- CONSIGNE 1 -
Répondez aux questions suivantes d'après le texte sur la promenade dans le petit bois :
(a) Quel nom donne-t-elle à l'orée de la forêt ?
(b) Sur quel arbre pose-t-elle la main ?
(c) Où cherche-t-elle des réponses ?
- CONSIGNE 2 -
Citez le passage du texte sur la promenade dans le petit bois qui commence par « Elle pose sa » et se poursuit jusqu'à « les lointains dévoilés. ».

- EXTRAIT DU TEXTE -
'''

J'avance, avec de l'ombre sur les épaules. ( André Du Bouchet)

samedi 30 avril 2016

Où va le blanc de la neige...?

Seule au milieu de soi, dans la vaste étendue, elle poursuit le chemin. Elle l'a à plusieurs reprises emprunté et reconnaît là un arbre, ici un gros rocher qu'elle affectionne particulièrement, plus loin l'orée d'une forêt qu'elle nomme le petit bois et qui lui appartient en quelque sorte puisqu'elle est peut-être bien la seule à venir respirer là. Elle sait que la lumière changera lorsqu'elle posera le pied sur la mousse tapissant l'espace entre les troncs, mais elle ne craint rien car elle parle aux arbres et a la faiblesse de penser qu'ils lui répondent.
Elle pose sa main sur un des pins à l'écorce rugueuse, caresse sa peau, écoute ses silences, guette les rayons de lumière qui irisent les creux sombres, arpente les travées où elle aime entendre craquer son pas ou regarder plier les hauts fûts sous la volonté du vent, puis elle va s'asseoir à la lisière opposée, le dos appuyé sur un tronc, une pomme de pin entre les doigts ou une brindille qu'elle écorce jusqu'à l'aubier, et pose son regard sur les lointains dévoilés.

Là, toutes les questions d'infini s'immiscent en elle, épuisent les mots qu'elle sait. Elle n'est plus que regard pour ce monde qui l'interpelle , elle cherche des réponses dans les livres, mais ne trouve pas toujours le souffle qu'elle espère. Alors assise face au huis clos du paysage aimé, elle puise dans ce dialogue avec un horizon aux veines sombres saupoudré de frissons de lumière, toutes les couleurs qui devraient enluminer  ses jours.

'''

- DONNÉES DISPONIBLES -
'''

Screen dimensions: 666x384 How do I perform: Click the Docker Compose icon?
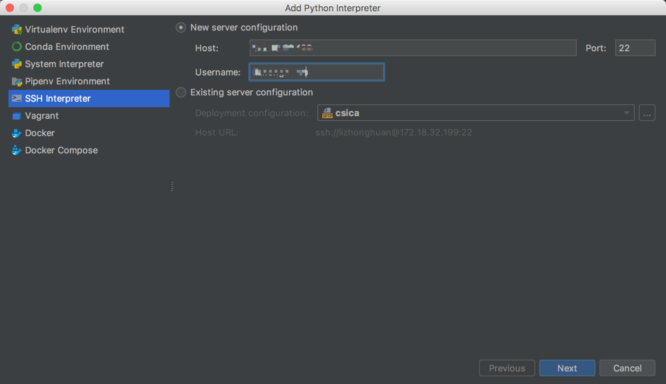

'''

- RÉPONSE ATTENDUE 1 -
(a) Le petit bois.
(b) Sur un des pins à l'écorce rugueuse.
(c) Dans les livres.

- RÉPONSE ATTENDUE 2 -
Elle pose sa main sur un des pins à l'écorce rugueuse, caresse sa peau, écoute ses silences, guette les rayons de lumière qui irisent les creux sombres, arpente les travées où elle aime entendre craquer son pas ou regarder plier les hauts fûts sous la volonté du vent, puis elle va s'asseoir à la lisière opposée, le dos appuyé sur un tronc, une pomme de pin entre les doigts ou une brindille qu'elle écorce jusqu'à l'aubier, et pose son regard sur les lointains dévoilés.